## ARBEITSAUFTRAG
Beantworte mithilfe des Textes über die Reaktionen auf den Atomausstieg diese Fragen:
(a) Worauf hoffen die Stadtwerke?
(b) Bis wann soll der Atomausstieg laut Beschluss der schwarz-gelben Koalition spätestens erfolgen?
(c) Wovor warnte die deutsche Industrie?

## DOKUMENTTEXT
Reaktionen: Kritik, Warnungen, Fragen
Berlin (dpa) - Kritik von Gegnern, Fragen der Opposition, Warnungen der Industrie - der Beschluss zum Atomausstieg macht keinen richtig glücklich. Auch ausländische Regierungen sorgen sich. Öko-Stromanbieter hingegen hoffen auf Planungssicherheit, Stadtwerke auf mehr Wettbewerb.
Atomkraftgegner halten den Beschluss der schwarz-gelben Koalition zum Atomausstieg bis spätestens 2022 für Etikettenschwindel. Dies sei keineswegs der schnellstmögliche Ausstieg, lautete am Montag der zentrale Vorwurf von Umweltverbänden.
Die deutsche Industrie warnte vor einem unumkehrbaren Ausstieg, höheren Strompreisen und Ausfällen bei der Stromversorgung. Die Opposition sieht offene Fragen, signalisierte aber Bereitschaft, an einem Konsens mitzuwirken.

## ROHDATEN

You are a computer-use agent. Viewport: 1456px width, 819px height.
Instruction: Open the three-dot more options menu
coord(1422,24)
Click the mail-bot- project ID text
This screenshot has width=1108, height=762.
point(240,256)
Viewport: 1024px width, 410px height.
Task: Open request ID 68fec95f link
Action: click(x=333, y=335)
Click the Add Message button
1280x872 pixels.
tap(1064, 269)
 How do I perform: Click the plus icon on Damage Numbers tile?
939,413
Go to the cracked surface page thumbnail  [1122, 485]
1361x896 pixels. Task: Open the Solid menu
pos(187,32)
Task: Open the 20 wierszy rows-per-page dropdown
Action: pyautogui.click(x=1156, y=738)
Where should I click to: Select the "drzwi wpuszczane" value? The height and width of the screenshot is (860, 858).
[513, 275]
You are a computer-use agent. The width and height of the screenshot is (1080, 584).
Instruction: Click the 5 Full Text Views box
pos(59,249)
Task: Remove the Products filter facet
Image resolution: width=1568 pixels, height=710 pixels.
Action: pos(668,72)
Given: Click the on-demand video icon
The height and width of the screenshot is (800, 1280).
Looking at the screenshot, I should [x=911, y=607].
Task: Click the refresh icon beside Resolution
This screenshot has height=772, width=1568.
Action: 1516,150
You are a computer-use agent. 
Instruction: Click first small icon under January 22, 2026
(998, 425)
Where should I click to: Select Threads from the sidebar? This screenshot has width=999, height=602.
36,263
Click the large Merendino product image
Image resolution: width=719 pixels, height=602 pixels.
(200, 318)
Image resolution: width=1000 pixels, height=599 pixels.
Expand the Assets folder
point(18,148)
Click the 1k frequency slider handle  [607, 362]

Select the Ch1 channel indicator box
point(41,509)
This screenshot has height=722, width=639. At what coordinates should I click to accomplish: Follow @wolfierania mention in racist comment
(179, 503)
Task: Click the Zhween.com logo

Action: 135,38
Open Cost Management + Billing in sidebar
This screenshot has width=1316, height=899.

## LÖSUNG
(a) Die Stadtwerke hoffen auf mehr Wettbewerb.
(b) Der Atomausstieg soll bis spätestens 2022 erfolgen.
(c) Die deutsche Industrie warnte vor einem unumkehrbaren Ausstieg, höheren Strompreisen und Ausfällen bei der Stromversorgung.